Continued in Part 2.
“So now we know how to compute gross margin – we watch transactions that execute at offer and average their prices over some period of time. That’s the average selling price. Simultaneously, we observe transactions that execute at bid, and average those prices. That’s the selling price. Subtract selling price from buying price, and that’s gross margin.”
What is the difference between a transaction executing at offer and a transaction that executes at bid, and how can the average prices be different? If an offer is in the book and a bid enters, resulting in a transaction, how could the selling and buying prices be different? I am thinking that you mean is that when a transaction takes place, it is executing at “bid” if what triggered the transaction was a bid for an offer already in the book. If this is the case, this transaction would be counted towards the average buying price, but the actual data point collected would be whatever the bid (max buying price) was, and not the transaction price (the price already in the book)? Hope this makes sense, I am obviously new to trading. Thanks!
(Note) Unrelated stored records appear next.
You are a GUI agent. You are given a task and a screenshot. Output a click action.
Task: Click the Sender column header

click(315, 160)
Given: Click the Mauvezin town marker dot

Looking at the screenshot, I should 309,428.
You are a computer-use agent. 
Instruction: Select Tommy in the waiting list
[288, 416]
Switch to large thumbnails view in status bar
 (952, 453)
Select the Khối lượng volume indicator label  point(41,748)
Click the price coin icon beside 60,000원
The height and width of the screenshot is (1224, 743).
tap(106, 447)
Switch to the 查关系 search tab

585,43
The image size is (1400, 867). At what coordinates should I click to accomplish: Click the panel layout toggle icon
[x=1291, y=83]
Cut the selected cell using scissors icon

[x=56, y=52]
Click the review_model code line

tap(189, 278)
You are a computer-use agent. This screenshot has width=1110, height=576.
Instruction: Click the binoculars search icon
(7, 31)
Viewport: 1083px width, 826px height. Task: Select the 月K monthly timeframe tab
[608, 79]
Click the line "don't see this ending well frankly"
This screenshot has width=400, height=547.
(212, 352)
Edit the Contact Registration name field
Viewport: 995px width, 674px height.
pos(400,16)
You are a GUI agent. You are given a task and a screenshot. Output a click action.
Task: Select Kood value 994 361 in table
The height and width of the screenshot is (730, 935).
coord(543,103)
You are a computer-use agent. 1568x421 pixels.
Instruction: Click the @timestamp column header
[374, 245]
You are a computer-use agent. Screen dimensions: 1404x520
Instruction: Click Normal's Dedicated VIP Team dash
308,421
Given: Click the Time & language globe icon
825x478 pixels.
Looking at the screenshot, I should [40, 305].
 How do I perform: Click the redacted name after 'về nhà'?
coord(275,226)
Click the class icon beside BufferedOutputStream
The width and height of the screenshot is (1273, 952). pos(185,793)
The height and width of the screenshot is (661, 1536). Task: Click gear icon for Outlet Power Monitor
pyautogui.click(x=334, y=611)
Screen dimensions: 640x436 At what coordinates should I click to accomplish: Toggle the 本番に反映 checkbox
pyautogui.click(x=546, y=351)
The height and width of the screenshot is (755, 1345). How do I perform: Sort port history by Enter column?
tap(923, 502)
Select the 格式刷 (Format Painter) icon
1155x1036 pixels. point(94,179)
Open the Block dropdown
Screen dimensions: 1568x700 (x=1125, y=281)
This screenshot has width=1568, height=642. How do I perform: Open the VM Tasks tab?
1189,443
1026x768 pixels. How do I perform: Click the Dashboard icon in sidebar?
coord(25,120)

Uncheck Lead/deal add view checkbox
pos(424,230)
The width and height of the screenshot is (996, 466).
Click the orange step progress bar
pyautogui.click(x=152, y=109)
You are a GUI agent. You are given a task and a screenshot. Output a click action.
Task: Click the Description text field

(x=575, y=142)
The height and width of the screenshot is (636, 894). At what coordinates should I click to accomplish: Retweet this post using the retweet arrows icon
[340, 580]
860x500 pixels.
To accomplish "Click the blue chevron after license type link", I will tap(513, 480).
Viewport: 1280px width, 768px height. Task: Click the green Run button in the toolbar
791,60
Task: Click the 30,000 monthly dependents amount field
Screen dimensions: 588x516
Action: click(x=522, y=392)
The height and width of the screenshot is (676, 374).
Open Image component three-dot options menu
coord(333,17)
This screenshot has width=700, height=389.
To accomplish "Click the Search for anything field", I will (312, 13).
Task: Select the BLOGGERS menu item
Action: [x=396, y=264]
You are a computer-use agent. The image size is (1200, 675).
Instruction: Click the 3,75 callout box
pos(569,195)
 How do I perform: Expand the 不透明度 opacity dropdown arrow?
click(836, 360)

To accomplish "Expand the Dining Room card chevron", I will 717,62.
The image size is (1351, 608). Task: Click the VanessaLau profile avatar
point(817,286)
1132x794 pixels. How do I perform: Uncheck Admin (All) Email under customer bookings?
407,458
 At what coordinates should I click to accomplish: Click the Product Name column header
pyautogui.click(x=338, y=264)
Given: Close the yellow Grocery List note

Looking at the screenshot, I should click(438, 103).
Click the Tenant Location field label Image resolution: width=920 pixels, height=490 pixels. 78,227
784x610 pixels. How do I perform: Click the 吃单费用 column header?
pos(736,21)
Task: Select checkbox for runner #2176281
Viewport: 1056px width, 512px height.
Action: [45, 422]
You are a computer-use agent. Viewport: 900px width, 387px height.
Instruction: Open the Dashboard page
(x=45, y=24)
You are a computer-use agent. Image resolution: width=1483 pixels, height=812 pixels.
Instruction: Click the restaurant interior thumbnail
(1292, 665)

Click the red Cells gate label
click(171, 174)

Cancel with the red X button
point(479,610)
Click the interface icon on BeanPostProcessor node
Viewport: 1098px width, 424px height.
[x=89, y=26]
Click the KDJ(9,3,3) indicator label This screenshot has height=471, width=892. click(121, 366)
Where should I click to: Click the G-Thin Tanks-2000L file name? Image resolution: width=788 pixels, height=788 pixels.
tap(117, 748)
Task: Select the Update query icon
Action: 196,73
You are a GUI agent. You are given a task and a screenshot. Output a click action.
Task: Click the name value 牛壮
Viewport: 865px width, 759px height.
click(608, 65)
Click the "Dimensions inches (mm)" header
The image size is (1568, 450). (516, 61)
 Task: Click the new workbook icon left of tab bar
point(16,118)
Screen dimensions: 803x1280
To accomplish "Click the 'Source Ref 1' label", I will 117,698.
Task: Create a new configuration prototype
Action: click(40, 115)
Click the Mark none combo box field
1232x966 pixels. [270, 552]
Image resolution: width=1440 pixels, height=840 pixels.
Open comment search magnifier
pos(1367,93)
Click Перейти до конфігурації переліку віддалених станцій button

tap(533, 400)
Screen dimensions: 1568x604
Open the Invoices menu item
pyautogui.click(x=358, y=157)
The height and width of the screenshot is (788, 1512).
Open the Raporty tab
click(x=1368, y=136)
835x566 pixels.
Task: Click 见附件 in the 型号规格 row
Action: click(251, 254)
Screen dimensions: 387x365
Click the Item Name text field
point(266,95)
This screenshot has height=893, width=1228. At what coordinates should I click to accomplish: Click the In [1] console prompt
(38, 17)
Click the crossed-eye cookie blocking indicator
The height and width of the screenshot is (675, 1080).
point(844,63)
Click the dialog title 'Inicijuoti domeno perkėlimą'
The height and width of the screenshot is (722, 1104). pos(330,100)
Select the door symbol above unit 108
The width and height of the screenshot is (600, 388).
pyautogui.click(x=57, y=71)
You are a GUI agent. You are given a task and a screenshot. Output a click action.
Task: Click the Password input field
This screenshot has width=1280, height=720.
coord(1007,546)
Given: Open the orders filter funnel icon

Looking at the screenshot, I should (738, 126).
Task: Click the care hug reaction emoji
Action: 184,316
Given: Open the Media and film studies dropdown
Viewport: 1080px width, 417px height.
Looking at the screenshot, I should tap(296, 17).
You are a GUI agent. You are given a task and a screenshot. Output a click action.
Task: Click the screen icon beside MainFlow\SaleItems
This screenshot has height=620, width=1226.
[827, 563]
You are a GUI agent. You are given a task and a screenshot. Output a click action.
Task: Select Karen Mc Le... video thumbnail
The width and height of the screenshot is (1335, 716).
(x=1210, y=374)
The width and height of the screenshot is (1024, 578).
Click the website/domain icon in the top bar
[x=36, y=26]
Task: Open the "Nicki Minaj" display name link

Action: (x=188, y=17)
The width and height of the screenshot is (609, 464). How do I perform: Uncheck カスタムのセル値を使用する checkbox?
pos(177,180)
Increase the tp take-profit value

Will, sorry I didn’t get back to you sooner. In general, in any transaction, there are two sides. The “liquidity supplying” side, which was already in the order book, and the “liquidity consuming” side which is the incoming order that triggers the transaction. When a transaction executes “at bid” it means the liquidity supplying transaction was a bid. This is the same as saying the customer was a seller and the market maker a buyer.
With that said, I hope it makes sense how transactions at bid and transactions at offer will not be at the same price. They’ll be at least one tick separate at any given time.
Another typo?
” we watch transactions that execute at offer and average their prices over some period of time. That’s the average selling price. Simultaneously, we observe transactions that execute at bid, and average those prices. That’s the selling price. Subtract selling price from buying price, and that’s gross margin.”
Both can’t be selling prices prices…. =)
Man, I’m being sloppy here. Fixed it.